▸ Task prompt: Only lines holding "computer" are wanted; copy each of them from the records below.

▸ Supplied data:
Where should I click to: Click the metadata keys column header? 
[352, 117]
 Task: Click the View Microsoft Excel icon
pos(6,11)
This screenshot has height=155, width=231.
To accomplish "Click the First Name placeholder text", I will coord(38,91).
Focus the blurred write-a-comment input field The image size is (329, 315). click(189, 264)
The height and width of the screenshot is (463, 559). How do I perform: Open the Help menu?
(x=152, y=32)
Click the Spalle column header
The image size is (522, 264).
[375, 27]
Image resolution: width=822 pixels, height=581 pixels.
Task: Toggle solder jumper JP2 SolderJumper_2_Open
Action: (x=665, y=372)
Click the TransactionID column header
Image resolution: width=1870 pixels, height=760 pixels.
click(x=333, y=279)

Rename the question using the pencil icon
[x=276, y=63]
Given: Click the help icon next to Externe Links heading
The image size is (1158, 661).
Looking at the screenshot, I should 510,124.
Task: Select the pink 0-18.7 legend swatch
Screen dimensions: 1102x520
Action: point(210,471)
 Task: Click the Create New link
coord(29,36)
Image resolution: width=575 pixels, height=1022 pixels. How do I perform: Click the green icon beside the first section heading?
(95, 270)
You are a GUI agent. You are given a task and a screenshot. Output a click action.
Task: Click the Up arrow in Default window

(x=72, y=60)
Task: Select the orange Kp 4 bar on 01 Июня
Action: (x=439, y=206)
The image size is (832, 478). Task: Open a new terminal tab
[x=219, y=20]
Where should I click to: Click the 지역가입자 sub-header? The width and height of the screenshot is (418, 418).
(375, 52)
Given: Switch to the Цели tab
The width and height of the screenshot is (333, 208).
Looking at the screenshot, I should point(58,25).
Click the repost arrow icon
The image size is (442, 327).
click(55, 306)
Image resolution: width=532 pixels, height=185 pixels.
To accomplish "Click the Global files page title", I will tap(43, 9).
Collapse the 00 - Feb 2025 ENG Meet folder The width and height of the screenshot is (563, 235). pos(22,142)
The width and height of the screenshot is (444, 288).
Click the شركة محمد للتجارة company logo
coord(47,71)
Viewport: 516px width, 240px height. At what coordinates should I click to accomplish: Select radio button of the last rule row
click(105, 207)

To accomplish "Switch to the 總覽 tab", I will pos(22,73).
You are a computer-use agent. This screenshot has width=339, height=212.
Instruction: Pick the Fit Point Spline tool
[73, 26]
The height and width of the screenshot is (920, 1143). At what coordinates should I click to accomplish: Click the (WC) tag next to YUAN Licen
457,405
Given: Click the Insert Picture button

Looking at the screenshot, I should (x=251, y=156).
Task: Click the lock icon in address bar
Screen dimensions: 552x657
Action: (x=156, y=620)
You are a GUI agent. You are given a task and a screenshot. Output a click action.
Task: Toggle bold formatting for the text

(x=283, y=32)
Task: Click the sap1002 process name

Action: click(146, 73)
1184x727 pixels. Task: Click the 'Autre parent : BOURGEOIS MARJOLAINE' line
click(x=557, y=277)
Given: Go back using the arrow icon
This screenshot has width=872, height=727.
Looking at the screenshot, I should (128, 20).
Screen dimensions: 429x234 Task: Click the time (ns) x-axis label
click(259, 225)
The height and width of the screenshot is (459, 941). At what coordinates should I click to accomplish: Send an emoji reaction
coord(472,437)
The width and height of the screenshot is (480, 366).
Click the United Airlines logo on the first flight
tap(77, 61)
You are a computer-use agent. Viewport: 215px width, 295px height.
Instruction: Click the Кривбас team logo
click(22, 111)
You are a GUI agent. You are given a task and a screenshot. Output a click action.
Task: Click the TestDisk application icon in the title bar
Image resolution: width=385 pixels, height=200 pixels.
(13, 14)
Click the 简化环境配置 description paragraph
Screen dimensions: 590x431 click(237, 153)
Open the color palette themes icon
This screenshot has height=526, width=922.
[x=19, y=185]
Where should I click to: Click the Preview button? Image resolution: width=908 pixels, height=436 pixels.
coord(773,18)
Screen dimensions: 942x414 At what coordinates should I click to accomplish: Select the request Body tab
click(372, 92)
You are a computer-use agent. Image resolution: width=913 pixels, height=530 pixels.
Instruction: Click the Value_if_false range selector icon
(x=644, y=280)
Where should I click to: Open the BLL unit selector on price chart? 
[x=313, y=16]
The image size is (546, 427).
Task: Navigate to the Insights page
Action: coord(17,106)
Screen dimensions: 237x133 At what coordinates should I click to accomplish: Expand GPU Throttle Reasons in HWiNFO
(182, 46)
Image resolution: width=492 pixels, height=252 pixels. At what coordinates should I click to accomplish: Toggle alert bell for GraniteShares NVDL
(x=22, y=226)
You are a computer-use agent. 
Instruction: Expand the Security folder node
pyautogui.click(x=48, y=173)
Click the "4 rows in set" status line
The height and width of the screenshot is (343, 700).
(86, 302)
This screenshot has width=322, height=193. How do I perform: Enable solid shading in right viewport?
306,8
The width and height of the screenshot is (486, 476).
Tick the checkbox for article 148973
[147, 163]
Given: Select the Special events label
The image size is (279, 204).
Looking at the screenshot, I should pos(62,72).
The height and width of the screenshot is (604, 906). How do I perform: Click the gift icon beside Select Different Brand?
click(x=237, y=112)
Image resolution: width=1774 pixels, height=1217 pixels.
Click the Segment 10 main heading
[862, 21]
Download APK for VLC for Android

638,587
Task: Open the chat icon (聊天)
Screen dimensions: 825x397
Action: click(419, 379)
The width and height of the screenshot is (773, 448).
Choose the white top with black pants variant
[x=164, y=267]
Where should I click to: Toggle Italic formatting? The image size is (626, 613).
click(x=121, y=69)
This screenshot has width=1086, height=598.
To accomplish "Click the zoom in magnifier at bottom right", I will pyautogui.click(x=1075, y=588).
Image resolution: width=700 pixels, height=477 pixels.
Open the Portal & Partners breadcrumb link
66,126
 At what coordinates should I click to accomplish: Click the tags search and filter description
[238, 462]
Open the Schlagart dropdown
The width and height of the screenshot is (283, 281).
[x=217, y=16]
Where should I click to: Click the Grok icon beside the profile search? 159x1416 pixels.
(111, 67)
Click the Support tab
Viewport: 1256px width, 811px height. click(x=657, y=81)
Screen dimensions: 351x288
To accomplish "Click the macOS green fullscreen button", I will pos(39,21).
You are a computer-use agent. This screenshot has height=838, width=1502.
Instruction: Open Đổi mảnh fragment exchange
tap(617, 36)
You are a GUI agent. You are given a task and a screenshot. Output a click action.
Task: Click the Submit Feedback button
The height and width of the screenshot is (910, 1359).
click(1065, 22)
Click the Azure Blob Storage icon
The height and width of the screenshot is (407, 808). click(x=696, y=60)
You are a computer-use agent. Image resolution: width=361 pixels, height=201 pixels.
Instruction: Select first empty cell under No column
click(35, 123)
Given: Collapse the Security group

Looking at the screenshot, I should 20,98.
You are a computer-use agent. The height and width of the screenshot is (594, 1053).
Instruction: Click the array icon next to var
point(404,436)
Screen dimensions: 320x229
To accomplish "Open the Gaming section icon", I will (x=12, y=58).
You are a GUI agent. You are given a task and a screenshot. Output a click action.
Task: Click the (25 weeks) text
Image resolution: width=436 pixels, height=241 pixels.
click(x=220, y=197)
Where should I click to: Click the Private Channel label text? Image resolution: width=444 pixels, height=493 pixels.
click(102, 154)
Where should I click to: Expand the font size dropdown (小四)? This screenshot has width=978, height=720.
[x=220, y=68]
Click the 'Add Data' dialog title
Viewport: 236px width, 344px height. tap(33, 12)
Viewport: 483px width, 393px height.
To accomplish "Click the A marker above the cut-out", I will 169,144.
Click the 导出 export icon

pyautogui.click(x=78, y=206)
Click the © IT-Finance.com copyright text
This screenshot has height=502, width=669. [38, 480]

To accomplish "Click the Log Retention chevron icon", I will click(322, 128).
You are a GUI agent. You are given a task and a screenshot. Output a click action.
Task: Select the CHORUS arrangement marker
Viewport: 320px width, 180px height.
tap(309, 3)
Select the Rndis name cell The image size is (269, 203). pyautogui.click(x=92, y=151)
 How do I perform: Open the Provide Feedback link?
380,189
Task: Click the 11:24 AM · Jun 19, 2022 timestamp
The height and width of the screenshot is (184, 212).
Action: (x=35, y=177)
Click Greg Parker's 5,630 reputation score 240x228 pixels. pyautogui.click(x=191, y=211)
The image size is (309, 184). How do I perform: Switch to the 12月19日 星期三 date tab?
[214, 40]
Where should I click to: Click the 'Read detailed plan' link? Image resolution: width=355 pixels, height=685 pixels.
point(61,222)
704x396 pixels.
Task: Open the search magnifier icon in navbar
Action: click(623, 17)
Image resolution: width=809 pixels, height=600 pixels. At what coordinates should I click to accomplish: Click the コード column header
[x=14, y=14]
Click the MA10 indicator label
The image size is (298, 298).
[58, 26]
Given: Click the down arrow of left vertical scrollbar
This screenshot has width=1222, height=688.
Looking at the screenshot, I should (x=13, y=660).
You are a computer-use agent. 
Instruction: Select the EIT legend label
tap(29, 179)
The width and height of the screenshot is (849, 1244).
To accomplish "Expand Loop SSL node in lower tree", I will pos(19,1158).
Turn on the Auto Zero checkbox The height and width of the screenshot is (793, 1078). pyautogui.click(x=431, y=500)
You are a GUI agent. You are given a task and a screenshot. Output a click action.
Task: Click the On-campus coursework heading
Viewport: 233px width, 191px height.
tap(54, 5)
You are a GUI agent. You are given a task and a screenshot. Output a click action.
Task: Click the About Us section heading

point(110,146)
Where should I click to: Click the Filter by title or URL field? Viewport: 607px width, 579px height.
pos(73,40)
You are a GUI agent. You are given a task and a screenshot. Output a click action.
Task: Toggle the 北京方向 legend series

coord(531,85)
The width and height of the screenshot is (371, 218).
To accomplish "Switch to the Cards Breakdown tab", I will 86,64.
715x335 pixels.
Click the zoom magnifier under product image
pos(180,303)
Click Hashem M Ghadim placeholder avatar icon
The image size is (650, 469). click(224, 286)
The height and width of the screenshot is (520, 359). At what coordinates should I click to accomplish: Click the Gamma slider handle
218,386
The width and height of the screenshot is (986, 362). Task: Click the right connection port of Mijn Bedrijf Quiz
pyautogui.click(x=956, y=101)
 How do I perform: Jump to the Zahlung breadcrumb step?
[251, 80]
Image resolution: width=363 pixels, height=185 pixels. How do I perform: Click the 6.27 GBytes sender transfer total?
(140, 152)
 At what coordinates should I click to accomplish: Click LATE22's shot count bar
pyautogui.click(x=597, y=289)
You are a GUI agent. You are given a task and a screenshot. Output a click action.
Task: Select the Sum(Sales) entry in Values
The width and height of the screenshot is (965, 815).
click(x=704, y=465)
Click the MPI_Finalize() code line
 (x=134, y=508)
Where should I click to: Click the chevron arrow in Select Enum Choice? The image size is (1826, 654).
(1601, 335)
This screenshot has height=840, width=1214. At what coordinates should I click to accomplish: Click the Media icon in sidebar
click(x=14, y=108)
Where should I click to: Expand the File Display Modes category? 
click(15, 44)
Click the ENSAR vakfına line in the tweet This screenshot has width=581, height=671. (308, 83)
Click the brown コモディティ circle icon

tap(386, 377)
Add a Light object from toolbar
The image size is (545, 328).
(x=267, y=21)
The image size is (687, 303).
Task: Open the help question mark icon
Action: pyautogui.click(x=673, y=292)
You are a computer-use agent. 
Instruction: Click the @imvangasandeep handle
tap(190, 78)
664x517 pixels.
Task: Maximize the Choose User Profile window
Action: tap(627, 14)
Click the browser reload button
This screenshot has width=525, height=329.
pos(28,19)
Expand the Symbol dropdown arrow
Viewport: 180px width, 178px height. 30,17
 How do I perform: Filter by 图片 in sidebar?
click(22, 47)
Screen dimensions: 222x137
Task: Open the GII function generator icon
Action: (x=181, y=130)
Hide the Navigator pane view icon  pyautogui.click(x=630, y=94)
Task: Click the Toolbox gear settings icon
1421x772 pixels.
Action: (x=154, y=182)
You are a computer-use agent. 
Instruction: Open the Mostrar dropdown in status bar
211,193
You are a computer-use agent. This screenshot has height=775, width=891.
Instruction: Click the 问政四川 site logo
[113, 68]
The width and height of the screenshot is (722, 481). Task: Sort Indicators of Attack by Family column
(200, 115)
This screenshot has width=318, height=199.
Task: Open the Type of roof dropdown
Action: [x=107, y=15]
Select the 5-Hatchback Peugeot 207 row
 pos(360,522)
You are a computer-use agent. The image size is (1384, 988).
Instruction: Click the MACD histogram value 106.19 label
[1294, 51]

▸ Answer for the task:
You are a computer-use agent. This screenshot has width=339, height=212.
You are a computer-use agent. Viewport: 215px width, 295px height.
You are a computer-use agent. Image resolution: width=913 pixels, height=530 pixels.
You are a computer-use agent. 
You are a computer-use agent. This screenshot has height=838, width=1502.
You are a computer-use agent. Image resolution: width=361 pixels, height=201 pixels.
You are a computer-use agent. The height and width of the screenshot is (594, 1053).
You are a computer-use agent. 
You are a computer-use agent. 
You are a computer-use agent. 
You are a computer-use agent. This screenshot has height=775, width=891.
You are a computer-use agent. The image size is (1384, 988).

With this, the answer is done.